_Problem details_
What number of lines in the entries below include the string "agent"? Respond with that number alone.

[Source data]
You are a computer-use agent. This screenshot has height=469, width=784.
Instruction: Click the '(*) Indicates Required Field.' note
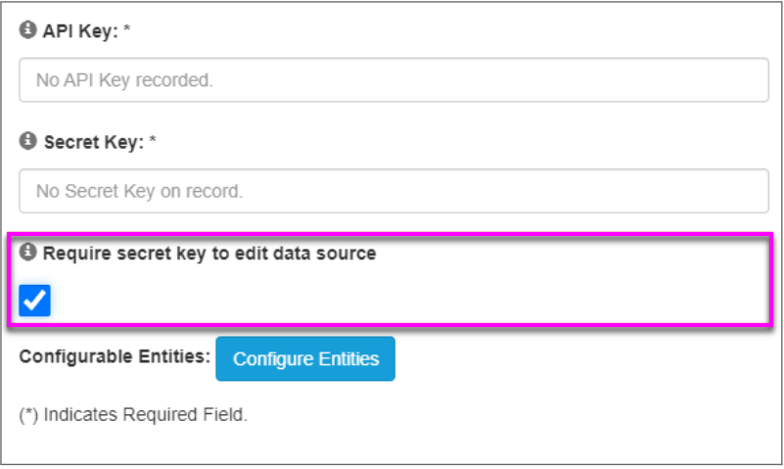pyautogui.click(x=133, y=414)
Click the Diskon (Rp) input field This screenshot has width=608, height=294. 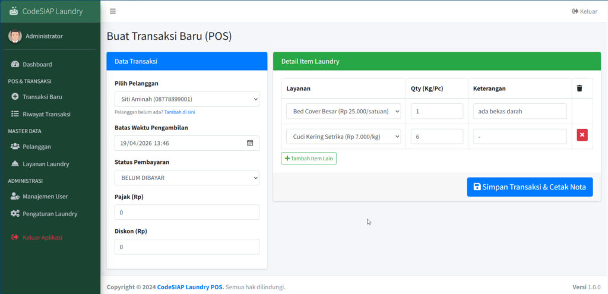coord(186,246)
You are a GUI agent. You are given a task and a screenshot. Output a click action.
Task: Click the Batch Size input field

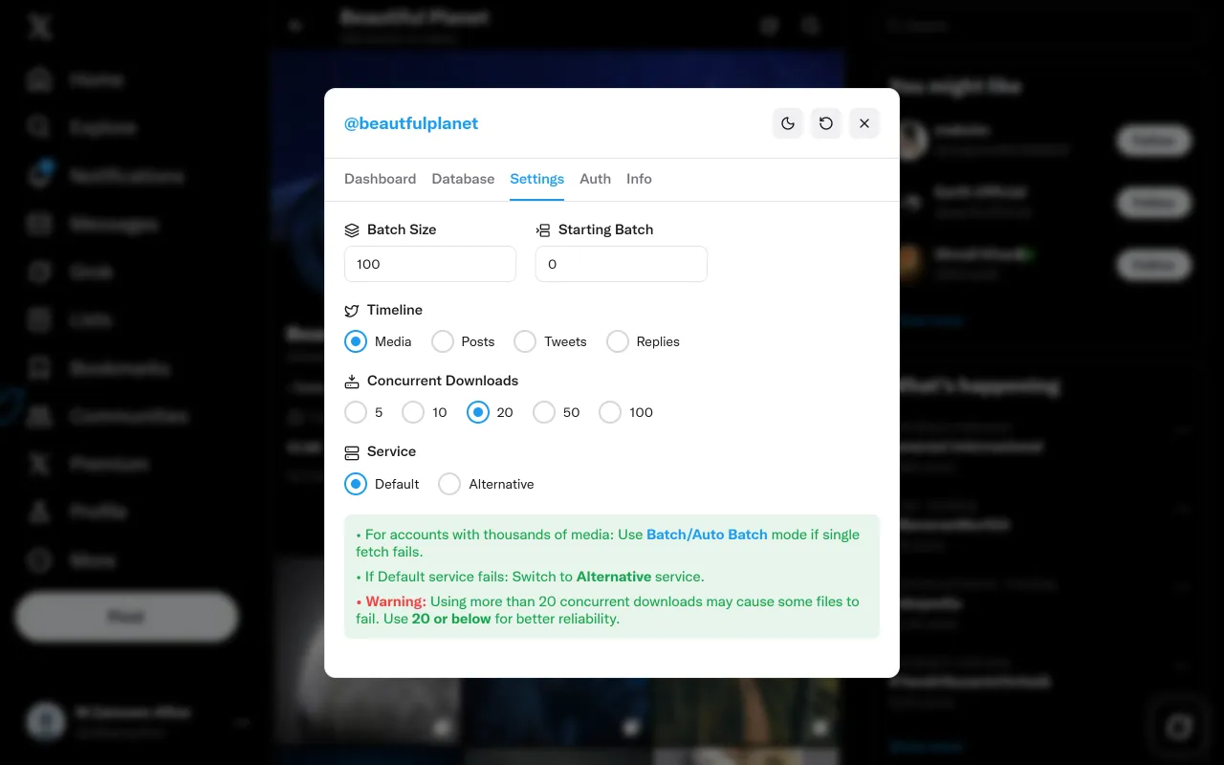(x=430, y=264)

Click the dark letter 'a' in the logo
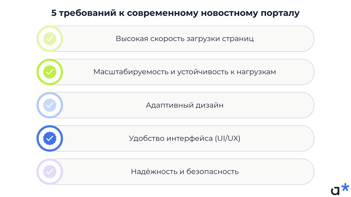(x=335, y=191)
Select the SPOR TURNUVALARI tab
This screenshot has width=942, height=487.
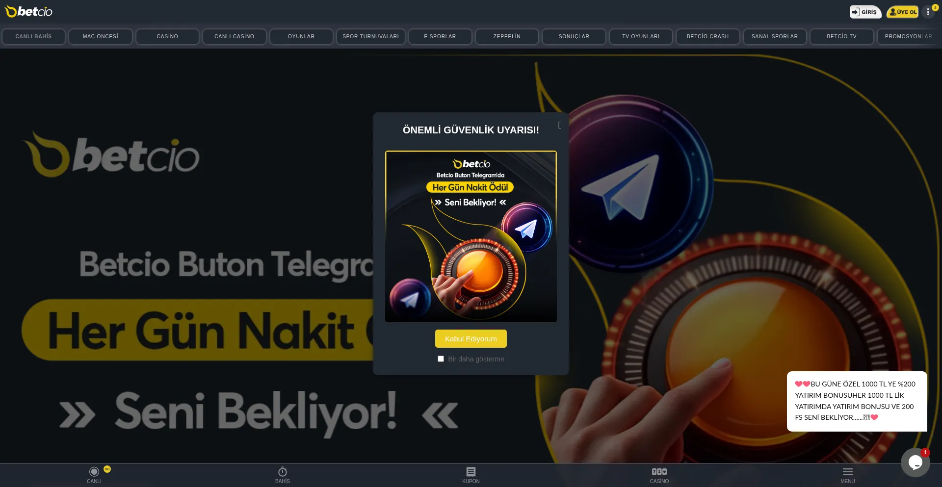[x=370, y=37]
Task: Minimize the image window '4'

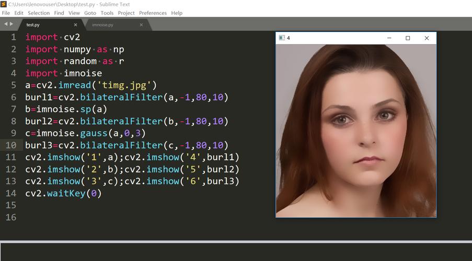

_Answer space_
2